• What the exercise asks: Every entry below, first to last, should be restated word for word.

• Record extracts:
==*==

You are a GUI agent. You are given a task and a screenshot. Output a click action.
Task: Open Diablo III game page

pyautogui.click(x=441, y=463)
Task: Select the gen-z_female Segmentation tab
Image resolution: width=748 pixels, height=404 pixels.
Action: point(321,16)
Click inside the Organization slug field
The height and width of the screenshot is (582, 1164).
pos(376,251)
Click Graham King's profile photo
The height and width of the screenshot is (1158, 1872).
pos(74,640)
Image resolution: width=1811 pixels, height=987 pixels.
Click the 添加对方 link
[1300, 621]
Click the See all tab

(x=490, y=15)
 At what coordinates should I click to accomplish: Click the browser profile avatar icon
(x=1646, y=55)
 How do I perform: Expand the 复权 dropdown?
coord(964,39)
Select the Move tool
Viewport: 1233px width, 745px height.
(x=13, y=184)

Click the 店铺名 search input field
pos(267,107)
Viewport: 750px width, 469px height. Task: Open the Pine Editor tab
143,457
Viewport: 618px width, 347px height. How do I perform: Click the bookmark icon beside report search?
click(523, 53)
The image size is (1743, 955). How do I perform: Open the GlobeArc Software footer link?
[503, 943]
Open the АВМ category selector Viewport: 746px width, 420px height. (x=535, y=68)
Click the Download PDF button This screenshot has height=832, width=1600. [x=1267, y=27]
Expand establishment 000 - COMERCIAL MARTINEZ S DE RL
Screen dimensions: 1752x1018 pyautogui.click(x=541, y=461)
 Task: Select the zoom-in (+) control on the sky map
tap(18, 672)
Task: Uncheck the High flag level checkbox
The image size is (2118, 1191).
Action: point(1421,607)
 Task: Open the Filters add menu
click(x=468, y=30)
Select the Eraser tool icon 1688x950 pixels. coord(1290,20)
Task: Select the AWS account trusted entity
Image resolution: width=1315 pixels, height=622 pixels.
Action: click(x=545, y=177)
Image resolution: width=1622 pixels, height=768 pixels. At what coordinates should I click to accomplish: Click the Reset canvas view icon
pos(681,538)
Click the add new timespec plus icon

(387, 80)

==*==

• Reply to the task:
You are a GUI agent. You are given a task and a screenshot. Output a click action.
Task: Open Diablo III game page

pyautogui.click(x=441, y=463)
Task: Select the gen-z_female Segmentation tab
Image resolution: width=748 pixels, height=404 pixels.
Action: point(321,16)
Click inside the Organization slug field
The height and width of the screenshot is (582, 1164).
pos(376,251)
Click Graham King's profile photo
The height and width of the screenshot is (1158, 1872).
pos(74,640)
Image resolution: width=1811 pixels, height=987 pixels.
Click the 添加对方 link
[1300, 621]
Click the See all tab

(x=490, y=15)
 At what coordinates should I click to accomplish: Click the browser profile avatar icon
(x=1646, y=55)
 How do I perform: Expand the 复权 dropdown?
coord(964,39)
Select the Move tool
Viewport: 1233px width, 745px height.
(x=13, y=184)

Click the 店铺名 search input field
pos(267,107)
Viewport: 750px width, 469px height. Task: Open the Pine Editor tab
143,457
Viewport: 618px width, 347px height. How do I perform: Click the bookmark icon beside report search?
click(523, 53)
The image size is (1743, 955). How do I perform: Open the GlobeArc Software footer link?
[503, 943]
Open the АВМ category selector Viewport: 746px width, 420px height. (x=535, y=68)
Click the Download PDF button This screenshot has height=832, width=1600. [x=1267, y=27]
Expand establishment 000 - COMERCIAL MARTINEZ S DE RL
Screen dimensions: 1752x1018 pyautogui.click(x=541, y=461)
 Task: Select the zoom-in (+) control on the sky map
tap(18, 672)
Task: Uncheck the High flag level checkbox
The image size is (2118, 1191).
Action: point(1421,607)
 Task: Open the Filters add menu
click(x=468, y=30)
Select the Eraser tool icon 1688x950 pixels. coord(1290,20)
Task: Select the AWS account trusted entity
Image resolution: width=1315 pixels, height=622 pixels.
Action: click(x=545, y=177)
Image resolution: width=1622 pixels, height=768 pixels. At what coordinates should I click to accomplish: Click the Reset canvas view icon
pos(681,538)
Click the add new timespec plus icon

(387, 80)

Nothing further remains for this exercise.